One of the most exciting technologies today is augmented reality or AR. As part of the ‘extended reality’ family, AR is gaining much interest for its potential value in numerous fields and industries. So, what is the definition of AR? How is augmented reality being used today, and how will it grow in the coming years? Keep reading to find out.

What is AR?

For a lot of people, there is still some confusion about the different types of extended reality such as AR, VR, and MR. So, what is AR, and how does it compare to these other technologies?

Augmented reality is defined as a technologically enabled experience in which virtual 3D content is superimposed on the real world. In this sense, AR doesn’t exclude reality, but mixes it with virtual elements that can be seen using viewing devices.

How is AR different to VR or MR?

The fact that AR doesn’t exclude the outside world makes AR quite different to VR, which is a wholly separate virtual experience that shuts out the real world altogether with goggles, and enables participants to manipulate virtual objects in the VR world using haptic and spatial sensors. 

Some of the latest VR goggles, such as the Quest 2, include Passthrough capabilities, so the participant can choose to see the real-world using cameras on the goggles when they want to. VR experiences using these kinds of goggles are therefore becoming more like AR experiences.

Mixed Reality (MR), on the other hand, is a kind of AR that enables users to manipulate virtual objects as well as see them. So, we can see that there is a movement towards greater unity in extended reality experiences. The key thing to remember with AR is that it all combines virtual 3D content with the real world – this is the very definition of augmented reality. Virtual objects can be extensions of real ones too – such as filters (e.g., Snapchat) or data about the object (e.g., Google Lens).

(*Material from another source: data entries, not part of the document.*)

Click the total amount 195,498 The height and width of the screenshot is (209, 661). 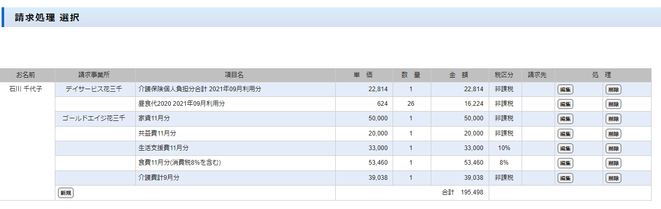pyautogui.click(x=471, y=192)
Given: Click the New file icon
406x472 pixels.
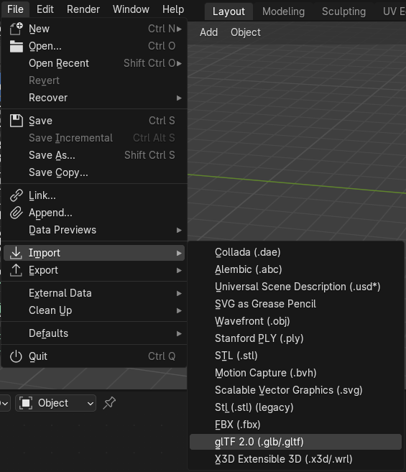Looking at the screenshot, I should click(17, 29).
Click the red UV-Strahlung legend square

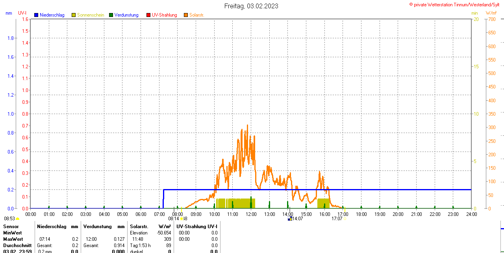coord(148,15)
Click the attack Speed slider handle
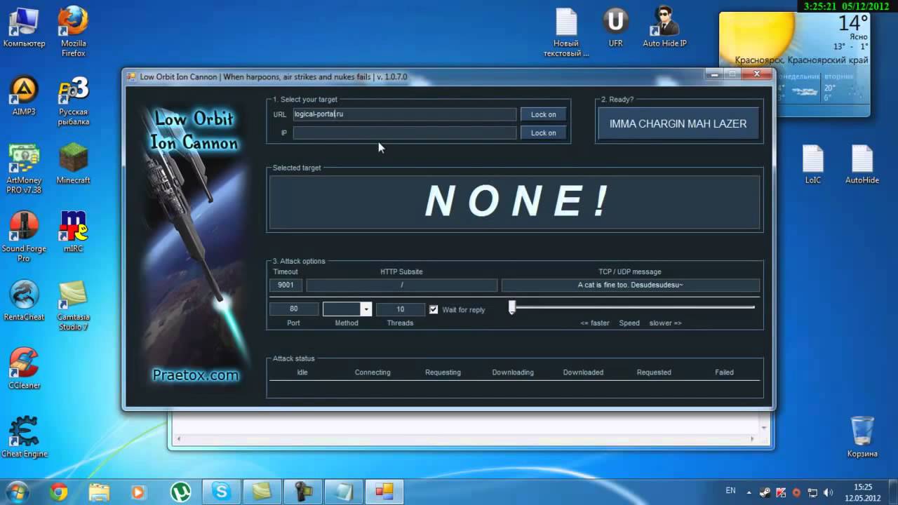Image resolution: width=898 pixels, height=505 pixels. coord(512,307)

We can see today that VR technologies are trying to offer more ‘AR-like’ experiences (e.g., the Passthrough goggles mentioned above), and it seems likely that the lines between these experiences will blur as we enter a new era of experience-sharing. Being prepared for this next stage of development is important for businesses, and cross-experience support should be considered as part of their overall metaverse strategy. AR platforms like the Fectar app, for example, enable the sharing of 3D virtual content across all device types, and this will also help support more content sharing for both VR and AR spaces in coming years.

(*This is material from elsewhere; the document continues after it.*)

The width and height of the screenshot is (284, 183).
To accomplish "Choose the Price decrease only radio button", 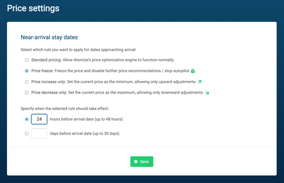I will [26, 93].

How do people experience AR?

Unlike VR, which requires specialized goggles and other equipment, AR can be experienced in many more ways. This was highlighted by Apple CEO, Tim Cook, when discussing the growing role of extended reality technologies; while VR will have niche uses, AR will become part of our everyday experience:

“Eventually all countries will have AR experiences every day, almost like eating three meals a day, it will become that much a part of you.”

Tim Cook, CEO, Apple.(source)

You can, of course, use dedicated AR glasses to experience augmented reality, but many people use smartphones or tablets instead, which makes it a very accessible technology. There are some technical requirements for devices, but these are now included in most smartphones and tablets from the moment they roll off the assembly-line.

How AR is used in reality

You could easily be mistaken for thinking that AR is one of those much-hyped ‘fun’ technologies that end up disappearing into obscurity – but it isn’t. It’s here to stay, in one form or another.

While AR is certainly fun to use and explore, it has many serious applications too. Augmented reality is already delivering strong value across a broad swathe of sectors and industries, and it’s not going away anytime soon.

In fact, augmented reality is starting to enter a new phase of its development as a crucial part of the metaverse. Gartner has defined 3 distinct stages of technological maturity for metaverse technologies like AR. They have identified that the metaverse will eventually become a single unified ‘3D internet’, and that journey will take a few years before these technologies reach full maturity, sometime around 2030.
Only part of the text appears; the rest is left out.